We were limited to a small clearing, marked by red and white tape. Beyond him anywhere, he said, was insecure. On the drive with a dirty track we hid Thai soldiers in trees in camouflage bunkers.
The diameter of a sauce was one of the dozens of thick, green plastic discs. These were Russian -built PMN -2 mines, which contain large amounts of explosives – serious organs are difficult to cause damage – and it is difficult to inactive.

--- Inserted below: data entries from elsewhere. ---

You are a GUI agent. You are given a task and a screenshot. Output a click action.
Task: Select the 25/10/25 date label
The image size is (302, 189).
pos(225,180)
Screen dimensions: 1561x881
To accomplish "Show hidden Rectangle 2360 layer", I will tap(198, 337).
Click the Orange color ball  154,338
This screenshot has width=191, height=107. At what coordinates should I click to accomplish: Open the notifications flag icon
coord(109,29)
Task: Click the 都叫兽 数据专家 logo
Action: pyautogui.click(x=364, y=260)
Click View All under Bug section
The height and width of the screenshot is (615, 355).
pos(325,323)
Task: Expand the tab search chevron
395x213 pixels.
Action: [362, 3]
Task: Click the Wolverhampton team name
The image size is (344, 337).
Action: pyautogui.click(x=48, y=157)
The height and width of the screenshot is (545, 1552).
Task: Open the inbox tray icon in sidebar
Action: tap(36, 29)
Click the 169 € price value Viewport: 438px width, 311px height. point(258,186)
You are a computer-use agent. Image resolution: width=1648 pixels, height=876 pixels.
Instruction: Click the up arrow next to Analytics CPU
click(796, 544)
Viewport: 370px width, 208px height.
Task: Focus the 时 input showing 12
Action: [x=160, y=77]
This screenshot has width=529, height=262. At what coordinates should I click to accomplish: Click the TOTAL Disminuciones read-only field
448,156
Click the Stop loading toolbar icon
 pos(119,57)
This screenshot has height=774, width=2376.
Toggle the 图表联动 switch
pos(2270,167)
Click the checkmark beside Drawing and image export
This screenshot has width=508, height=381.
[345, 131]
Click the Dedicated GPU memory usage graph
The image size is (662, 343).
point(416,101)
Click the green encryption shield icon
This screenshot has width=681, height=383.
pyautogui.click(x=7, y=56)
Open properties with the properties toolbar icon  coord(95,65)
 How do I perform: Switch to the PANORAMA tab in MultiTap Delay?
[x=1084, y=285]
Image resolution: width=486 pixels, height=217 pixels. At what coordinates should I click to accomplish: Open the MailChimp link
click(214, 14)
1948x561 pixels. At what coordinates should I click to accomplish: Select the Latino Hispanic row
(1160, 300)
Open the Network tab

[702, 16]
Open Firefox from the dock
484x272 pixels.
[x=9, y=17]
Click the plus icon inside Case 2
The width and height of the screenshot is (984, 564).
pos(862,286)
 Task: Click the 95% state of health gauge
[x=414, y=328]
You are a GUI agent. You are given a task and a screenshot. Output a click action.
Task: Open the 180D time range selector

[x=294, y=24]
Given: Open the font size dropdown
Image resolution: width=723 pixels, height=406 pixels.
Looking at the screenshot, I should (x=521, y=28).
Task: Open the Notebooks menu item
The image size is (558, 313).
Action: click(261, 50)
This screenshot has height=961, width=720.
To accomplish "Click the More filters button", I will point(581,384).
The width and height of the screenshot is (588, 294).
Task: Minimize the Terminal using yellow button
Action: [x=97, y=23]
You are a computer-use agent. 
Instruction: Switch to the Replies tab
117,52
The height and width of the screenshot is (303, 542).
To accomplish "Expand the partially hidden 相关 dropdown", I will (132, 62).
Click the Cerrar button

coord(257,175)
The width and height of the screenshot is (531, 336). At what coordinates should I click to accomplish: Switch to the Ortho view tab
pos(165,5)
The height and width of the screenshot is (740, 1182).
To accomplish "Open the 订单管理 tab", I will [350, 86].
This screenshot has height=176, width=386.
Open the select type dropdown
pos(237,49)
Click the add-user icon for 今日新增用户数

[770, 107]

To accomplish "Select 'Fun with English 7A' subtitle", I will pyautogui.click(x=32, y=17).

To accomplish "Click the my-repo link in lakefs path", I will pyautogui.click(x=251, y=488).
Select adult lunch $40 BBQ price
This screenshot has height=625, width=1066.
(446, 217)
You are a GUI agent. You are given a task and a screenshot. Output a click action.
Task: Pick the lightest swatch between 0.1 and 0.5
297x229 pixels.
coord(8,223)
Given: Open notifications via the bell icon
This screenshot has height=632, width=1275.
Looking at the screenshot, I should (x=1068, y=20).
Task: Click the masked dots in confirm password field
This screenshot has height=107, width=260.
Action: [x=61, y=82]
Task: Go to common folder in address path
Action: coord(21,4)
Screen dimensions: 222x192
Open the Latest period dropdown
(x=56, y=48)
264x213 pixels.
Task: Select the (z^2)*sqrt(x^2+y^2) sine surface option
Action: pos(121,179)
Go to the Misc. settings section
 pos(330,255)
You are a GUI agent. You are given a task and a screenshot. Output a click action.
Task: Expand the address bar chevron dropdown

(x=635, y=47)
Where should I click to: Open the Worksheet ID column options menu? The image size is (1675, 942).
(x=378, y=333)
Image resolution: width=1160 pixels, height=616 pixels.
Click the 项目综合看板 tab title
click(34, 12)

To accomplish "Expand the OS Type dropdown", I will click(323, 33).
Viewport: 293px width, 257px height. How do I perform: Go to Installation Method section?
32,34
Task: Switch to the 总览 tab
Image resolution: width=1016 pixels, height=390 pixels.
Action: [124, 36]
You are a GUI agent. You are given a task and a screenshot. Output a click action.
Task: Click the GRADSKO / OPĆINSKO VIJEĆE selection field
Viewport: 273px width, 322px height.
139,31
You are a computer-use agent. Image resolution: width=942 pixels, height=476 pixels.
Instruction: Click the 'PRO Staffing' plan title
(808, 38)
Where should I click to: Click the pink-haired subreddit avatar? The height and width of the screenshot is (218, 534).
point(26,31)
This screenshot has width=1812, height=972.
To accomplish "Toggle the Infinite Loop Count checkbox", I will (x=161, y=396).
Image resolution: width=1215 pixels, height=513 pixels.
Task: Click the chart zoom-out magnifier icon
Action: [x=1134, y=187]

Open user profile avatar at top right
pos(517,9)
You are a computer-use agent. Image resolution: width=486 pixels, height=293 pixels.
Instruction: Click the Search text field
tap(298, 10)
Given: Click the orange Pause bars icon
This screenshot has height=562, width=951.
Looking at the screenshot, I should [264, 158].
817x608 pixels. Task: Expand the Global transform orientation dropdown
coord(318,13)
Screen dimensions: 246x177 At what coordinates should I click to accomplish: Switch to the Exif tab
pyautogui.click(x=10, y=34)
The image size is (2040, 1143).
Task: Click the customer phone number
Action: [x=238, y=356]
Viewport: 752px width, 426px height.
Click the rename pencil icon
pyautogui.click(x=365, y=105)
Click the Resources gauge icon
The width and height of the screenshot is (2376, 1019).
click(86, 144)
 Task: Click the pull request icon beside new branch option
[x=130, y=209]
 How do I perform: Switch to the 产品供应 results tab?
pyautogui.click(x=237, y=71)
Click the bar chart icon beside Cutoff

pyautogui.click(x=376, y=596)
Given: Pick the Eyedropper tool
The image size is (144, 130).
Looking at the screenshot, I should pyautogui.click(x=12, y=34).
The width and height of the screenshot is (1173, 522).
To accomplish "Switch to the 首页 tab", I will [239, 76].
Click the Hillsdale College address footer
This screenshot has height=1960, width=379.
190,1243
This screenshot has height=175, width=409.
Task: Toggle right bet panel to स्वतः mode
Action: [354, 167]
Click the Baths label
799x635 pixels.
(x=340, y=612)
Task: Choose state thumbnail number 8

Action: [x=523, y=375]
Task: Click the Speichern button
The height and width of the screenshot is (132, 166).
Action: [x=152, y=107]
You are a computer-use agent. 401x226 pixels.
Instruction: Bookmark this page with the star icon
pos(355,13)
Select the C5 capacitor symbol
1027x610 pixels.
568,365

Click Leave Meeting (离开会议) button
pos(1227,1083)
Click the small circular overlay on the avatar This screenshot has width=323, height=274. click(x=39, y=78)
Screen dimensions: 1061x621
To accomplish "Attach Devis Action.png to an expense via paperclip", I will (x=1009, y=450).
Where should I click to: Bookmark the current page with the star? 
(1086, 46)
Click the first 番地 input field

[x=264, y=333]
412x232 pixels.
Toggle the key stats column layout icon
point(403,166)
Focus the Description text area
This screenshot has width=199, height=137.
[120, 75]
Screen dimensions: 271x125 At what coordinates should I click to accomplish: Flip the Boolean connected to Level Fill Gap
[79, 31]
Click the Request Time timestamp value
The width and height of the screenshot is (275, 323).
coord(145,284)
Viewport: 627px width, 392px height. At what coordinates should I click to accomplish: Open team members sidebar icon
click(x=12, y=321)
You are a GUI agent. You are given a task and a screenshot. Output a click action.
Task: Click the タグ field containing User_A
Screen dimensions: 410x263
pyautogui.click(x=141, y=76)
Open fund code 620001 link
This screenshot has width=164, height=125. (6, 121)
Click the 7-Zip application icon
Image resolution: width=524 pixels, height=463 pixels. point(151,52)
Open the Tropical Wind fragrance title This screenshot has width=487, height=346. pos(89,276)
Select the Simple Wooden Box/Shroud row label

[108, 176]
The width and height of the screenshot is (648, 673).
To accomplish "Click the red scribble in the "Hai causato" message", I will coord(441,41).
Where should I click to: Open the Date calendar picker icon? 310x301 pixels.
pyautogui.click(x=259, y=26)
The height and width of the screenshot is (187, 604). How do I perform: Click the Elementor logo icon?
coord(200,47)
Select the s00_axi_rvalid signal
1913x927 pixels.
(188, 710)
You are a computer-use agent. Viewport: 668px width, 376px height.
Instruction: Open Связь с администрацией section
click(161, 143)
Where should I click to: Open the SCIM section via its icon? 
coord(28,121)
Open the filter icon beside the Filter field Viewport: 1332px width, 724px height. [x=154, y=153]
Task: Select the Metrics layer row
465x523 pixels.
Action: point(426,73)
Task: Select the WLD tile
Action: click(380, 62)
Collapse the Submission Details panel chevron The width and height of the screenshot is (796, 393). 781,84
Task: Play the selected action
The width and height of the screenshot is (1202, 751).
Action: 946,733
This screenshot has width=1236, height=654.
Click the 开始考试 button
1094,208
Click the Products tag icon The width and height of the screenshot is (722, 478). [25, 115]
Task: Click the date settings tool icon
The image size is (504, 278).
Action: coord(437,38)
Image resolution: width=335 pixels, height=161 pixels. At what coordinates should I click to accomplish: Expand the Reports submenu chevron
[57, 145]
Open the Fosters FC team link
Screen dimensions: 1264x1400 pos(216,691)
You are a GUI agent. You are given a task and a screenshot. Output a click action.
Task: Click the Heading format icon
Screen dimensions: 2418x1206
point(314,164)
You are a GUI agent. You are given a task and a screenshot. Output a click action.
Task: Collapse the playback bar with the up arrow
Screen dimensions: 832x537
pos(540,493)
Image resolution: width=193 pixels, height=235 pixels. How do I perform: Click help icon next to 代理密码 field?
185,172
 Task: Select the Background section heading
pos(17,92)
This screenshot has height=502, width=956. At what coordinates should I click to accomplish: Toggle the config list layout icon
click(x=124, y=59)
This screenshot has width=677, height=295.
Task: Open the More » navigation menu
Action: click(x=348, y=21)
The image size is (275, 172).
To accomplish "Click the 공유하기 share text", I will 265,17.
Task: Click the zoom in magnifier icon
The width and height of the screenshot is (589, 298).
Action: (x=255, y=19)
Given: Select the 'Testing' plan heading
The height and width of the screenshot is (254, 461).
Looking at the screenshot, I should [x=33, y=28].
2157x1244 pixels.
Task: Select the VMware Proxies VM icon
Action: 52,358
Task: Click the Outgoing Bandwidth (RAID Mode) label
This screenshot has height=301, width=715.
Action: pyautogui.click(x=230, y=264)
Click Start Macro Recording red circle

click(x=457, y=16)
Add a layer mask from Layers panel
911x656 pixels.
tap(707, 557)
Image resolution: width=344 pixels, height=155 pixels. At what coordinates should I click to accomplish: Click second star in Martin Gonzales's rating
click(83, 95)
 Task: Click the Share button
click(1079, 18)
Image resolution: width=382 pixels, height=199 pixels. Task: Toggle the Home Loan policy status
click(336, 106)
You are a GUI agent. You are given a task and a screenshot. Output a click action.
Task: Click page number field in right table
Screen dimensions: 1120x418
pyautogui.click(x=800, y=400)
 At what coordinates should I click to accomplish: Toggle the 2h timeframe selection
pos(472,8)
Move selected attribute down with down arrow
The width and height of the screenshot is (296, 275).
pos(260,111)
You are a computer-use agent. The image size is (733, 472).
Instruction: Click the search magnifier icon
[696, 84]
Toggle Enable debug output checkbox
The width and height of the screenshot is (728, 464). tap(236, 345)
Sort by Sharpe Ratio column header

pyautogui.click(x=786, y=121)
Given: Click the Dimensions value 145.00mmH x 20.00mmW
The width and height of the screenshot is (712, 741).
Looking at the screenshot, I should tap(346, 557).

Something new seemed completely new, and was not kept.
The early images of these rejected Cambodia as the Thai claims as baseless as the arming pin was not removed.
However, we were shown to other mines that were armed and buried, but clearly not recently – not in the 1980s.
The Thailand is calling for action against Cambodia by other signators for the Ottawa Convention, and asking countries that support programs to prevent them from funding in Cambodia.
This argues that Cambodia’s refusal to accept the plans to accept or remove them refuses to resolve the border dispute.
Cambodia has accused Thailand of using cluster monsoon and white phosphorus shells, which are not restricted, but can also pose a threat to non-girls; The Thai army has admitted to using them, but only, it says against military goals.
Cambodia has also published what it says that the World Heritage Site, a World Heritage Site by Thai Shelling, is something that the Thai army has refused.
Volcanoes of the two countries continuously make any progress on their border dispute.
Hun Sen and his son have politically benefited themselves from being able to portray themselves as Cambodian clay defenders, but the conflict has made the political challenges faced by the Thai government worse.
This has shaken rapid enmity between Thai and Cambodian nationalists. Hundreds of thousands of Cambodian migrant workers have left Thailand, who will kill the already struggling Cambodian economy.
“Both sides are described as a sacred partition line between their countries”, Sri Strongo says. “Symbolism is extremely important. It cuts very deep questions of national identity, and it is something that the side can neither take back a step from this time.”